[[ Exercise materials, beginning ]]

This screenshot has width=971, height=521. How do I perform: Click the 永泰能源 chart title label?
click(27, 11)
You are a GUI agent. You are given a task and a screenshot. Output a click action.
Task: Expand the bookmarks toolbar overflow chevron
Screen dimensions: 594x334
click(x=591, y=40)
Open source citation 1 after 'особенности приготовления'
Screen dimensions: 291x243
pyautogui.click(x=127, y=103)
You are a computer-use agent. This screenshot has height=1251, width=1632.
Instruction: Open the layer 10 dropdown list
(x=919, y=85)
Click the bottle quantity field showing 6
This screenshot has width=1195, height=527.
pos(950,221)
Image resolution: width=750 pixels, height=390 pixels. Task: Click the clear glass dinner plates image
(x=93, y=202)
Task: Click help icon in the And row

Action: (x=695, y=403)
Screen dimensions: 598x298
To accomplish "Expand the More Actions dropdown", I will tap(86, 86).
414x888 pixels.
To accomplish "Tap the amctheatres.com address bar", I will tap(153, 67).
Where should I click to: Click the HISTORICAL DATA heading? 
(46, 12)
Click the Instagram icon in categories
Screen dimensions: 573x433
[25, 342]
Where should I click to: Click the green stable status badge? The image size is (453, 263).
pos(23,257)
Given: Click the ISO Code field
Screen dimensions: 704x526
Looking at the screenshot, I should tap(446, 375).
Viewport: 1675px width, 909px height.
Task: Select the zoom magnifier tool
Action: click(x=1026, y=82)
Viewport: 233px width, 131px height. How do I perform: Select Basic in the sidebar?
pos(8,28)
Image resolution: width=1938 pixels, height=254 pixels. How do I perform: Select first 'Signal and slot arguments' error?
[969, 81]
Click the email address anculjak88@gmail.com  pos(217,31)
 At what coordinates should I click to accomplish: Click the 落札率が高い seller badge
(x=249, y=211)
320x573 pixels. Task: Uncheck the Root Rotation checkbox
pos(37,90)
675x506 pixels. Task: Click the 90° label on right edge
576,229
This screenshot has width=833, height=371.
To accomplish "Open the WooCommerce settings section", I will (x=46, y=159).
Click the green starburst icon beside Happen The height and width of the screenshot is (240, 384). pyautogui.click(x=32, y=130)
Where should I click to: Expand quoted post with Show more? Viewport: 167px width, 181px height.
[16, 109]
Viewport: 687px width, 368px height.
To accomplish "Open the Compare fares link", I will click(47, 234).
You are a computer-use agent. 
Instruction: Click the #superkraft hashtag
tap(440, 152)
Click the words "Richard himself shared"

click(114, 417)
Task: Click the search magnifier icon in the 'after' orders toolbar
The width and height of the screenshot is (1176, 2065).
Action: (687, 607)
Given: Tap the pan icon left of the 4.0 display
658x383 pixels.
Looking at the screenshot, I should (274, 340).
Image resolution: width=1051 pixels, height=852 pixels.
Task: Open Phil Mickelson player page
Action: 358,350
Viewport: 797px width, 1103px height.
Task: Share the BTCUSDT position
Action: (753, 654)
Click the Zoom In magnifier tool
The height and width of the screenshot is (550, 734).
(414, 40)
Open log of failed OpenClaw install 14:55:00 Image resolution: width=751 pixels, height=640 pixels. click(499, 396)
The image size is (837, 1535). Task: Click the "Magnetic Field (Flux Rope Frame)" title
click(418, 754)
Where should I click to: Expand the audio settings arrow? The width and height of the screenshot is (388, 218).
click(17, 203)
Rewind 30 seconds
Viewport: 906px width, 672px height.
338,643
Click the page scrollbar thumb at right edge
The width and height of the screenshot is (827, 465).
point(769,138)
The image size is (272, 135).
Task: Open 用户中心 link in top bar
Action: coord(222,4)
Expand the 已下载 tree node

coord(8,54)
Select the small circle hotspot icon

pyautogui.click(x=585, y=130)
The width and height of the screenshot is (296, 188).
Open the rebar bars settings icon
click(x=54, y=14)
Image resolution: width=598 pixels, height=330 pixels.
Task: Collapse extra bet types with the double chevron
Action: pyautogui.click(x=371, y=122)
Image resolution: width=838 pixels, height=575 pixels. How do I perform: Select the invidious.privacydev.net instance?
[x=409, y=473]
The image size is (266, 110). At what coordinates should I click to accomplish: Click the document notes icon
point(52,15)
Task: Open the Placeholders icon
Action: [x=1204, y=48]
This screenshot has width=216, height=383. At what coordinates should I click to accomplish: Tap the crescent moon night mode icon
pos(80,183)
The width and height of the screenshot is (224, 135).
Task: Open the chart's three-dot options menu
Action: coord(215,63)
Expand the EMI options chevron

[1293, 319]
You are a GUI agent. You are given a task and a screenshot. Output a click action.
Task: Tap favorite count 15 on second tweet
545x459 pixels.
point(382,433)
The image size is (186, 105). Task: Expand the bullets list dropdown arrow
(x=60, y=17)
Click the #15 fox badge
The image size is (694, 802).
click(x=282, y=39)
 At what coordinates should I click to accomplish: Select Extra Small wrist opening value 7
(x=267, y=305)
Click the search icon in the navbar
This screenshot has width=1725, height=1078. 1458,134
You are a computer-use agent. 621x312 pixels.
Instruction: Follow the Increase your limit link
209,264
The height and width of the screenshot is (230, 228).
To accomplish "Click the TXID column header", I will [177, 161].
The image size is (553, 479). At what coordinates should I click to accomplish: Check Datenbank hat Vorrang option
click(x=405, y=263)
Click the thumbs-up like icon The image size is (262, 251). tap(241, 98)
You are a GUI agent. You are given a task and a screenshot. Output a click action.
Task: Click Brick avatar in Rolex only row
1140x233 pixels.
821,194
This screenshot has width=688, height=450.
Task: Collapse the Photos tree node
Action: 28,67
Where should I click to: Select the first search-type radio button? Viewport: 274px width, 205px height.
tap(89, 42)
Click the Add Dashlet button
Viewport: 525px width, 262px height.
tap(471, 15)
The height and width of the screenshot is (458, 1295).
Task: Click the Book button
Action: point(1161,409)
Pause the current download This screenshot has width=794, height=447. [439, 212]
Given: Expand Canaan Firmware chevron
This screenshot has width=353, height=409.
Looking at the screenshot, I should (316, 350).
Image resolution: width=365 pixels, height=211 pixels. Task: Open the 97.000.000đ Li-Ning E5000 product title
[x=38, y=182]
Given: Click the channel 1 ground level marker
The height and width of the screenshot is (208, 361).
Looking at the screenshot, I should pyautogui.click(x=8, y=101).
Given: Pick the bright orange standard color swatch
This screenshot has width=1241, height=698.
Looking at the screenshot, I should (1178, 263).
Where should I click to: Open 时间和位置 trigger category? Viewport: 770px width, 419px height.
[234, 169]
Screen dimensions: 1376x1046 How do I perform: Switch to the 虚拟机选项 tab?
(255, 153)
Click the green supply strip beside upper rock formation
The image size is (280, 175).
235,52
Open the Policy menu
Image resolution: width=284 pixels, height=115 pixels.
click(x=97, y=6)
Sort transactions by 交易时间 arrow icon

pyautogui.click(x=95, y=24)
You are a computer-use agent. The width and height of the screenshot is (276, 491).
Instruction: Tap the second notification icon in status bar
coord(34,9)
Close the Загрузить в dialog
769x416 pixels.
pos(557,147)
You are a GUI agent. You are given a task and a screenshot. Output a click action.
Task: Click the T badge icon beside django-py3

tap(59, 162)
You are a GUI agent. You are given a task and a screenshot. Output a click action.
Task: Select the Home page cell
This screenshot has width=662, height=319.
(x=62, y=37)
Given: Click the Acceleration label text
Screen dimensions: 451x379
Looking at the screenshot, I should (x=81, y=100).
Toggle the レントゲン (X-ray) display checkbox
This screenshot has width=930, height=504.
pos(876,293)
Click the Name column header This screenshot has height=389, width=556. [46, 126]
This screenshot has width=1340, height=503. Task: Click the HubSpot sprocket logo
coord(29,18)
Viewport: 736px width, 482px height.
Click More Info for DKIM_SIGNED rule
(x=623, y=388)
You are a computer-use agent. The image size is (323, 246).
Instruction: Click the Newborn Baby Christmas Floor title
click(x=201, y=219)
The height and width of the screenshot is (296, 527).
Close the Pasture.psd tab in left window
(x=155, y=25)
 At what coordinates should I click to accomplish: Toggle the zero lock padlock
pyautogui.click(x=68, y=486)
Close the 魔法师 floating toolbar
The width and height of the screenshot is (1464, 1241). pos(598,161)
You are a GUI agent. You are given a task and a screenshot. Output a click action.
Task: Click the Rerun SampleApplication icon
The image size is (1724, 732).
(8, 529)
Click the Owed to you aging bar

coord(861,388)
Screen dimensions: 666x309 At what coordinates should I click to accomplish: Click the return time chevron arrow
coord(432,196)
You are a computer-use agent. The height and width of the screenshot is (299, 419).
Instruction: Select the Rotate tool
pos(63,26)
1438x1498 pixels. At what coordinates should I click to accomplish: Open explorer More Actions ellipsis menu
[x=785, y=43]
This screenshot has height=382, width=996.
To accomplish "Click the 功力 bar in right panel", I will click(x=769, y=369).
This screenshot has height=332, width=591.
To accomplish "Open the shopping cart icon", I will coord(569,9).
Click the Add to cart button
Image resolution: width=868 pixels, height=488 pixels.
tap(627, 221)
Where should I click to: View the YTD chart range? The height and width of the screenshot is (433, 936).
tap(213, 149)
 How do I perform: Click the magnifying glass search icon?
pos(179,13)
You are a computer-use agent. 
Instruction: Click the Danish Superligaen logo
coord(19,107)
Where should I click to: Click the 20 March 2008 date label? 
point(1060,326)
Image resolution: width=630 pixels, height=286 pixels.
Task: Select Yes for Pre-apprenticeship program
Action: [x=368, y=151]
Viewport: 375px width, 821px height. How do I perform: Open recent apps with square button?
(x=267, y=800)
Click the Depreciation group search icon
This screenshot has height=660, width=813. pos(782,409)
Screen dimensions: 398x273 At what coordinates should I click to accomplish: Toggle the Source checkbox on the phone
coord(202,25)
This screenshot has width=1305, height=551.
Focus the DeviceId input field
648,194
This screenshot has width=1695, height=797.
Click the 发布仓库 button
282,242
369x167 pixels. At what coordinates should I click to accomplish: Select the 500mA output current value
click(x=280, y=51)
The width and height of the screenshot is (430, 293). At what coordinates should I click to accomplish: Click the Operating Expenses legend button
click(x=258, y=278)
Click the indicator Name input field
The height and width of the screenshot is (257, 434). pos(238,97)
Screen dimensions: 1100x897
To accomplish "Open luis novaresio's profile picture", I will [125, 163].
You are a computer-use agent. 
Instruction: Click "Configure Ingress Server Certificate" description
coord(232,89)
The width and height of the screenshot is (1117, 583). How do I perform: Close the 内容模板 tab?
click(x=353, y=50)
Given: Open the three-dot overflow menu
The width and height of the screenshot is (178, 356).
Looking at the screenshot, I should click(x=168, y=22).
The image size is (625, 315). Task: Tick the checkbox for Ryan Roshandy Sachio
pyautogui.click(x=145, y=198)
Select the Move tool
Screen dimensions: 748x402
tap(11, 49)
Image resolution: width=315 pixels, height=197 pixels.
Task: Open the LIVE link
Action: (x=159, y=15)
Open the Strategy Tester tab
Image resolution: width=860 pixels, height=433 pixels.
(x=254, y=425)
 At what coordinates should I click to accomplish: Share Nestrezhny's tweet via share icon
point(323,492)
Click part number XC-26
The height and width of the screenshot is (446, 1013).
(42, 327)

[[ Exercise materials, end ]]

Return exactly the lines above from the line that has "Task: Select the Home page cell" through the line that has "Viewport: 736px width, 482px height.", inclusive, and nothing else.

Exercise response:
Task: Select the Home page cell
This screenshot has width=662, height=319.
(x=62, y=37)
Given: Click the Acceleration label text
Screen dimensions: 451x379
Looking at the screenshot, I should (x=81, y=100).
Toggle the レントゲン (X-ray) display checkbox
This screenshot has width=930, height=504.
pos(876,293)
Click the Name column header This screenshot has height=389, width=556. [46, 126]
This screenshot has width=1340, height=503. Task: Click the HubSpot sprocket logo
coord(29,18)
Viewport: 736px width, 482px height.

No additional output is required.